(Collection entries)
--------
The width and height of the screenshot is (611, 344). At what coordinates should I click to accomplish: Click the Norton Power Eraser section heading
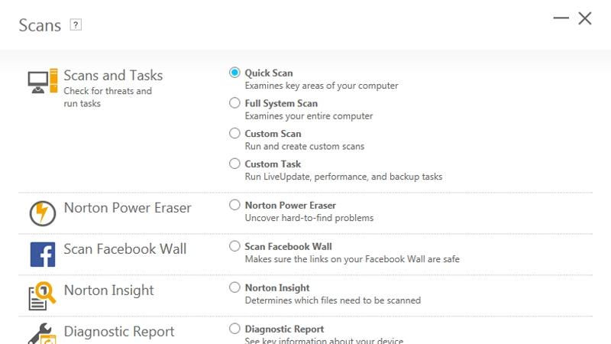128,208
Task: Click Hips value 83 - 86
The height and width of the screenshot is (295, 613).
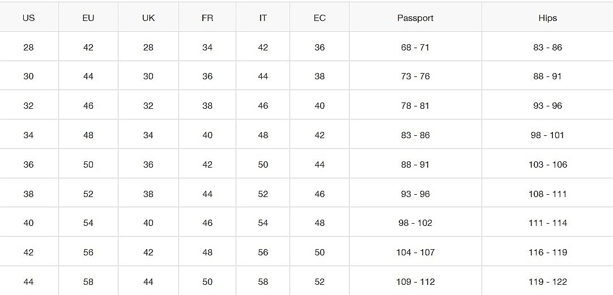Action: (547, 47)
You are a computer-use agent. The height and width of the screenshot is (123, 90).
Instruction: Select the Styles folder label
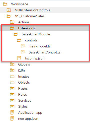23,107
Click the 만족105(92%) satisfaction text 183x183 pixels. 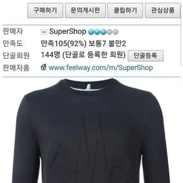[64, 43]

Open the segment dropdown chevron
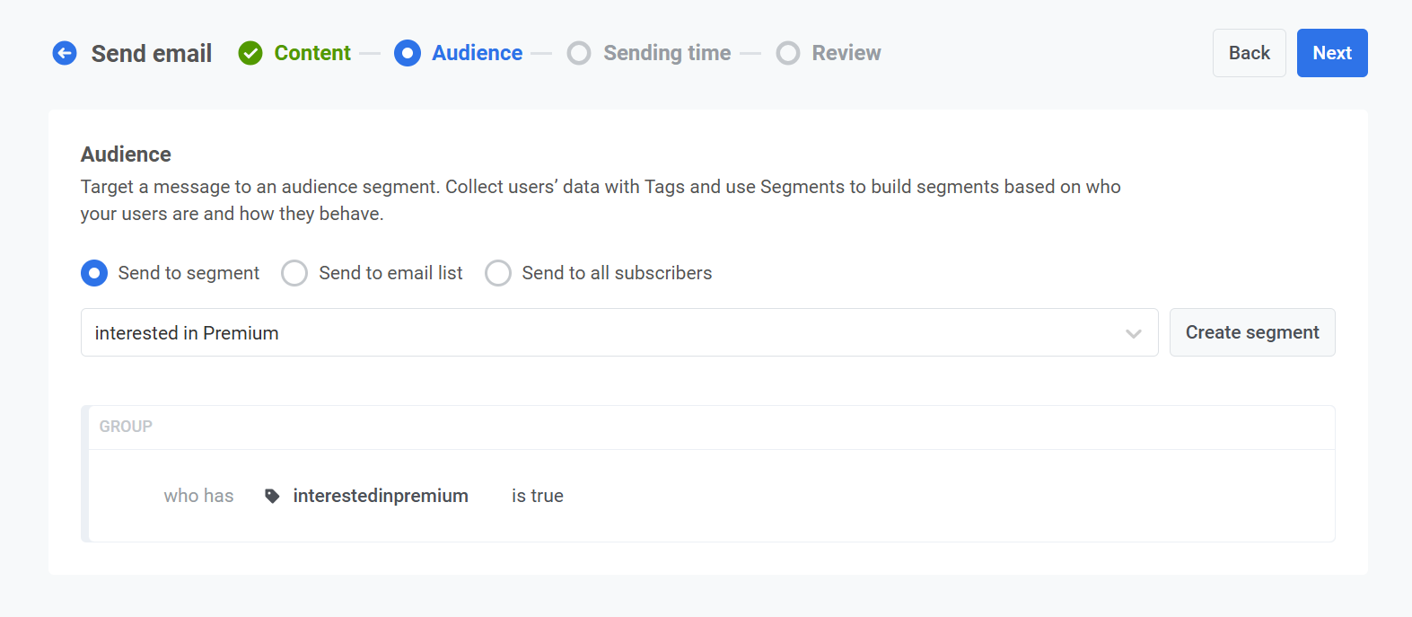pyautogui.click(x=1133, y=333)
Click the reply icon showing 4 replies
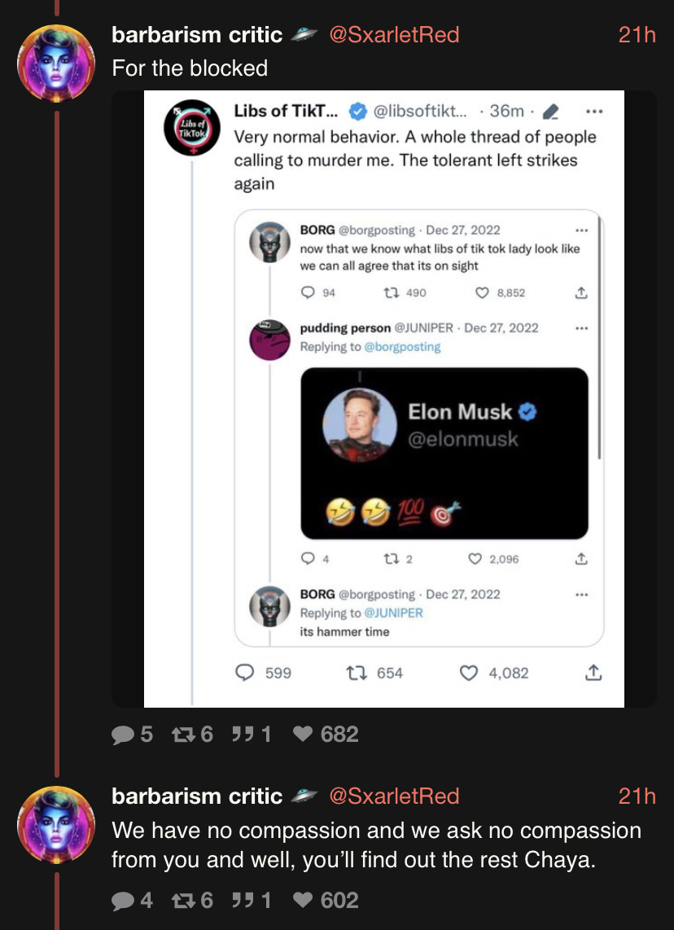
--------
## Task goal
The expected output is the exact run of lines from the one containing "Open the segment dropdown chevron" through the final line of the data above, both ends included, with no pictures.

## Solution below
Open the segment dropdown chevron
pyautogui.click(x=1133, y=333)
Click the reply icon showing 4 replies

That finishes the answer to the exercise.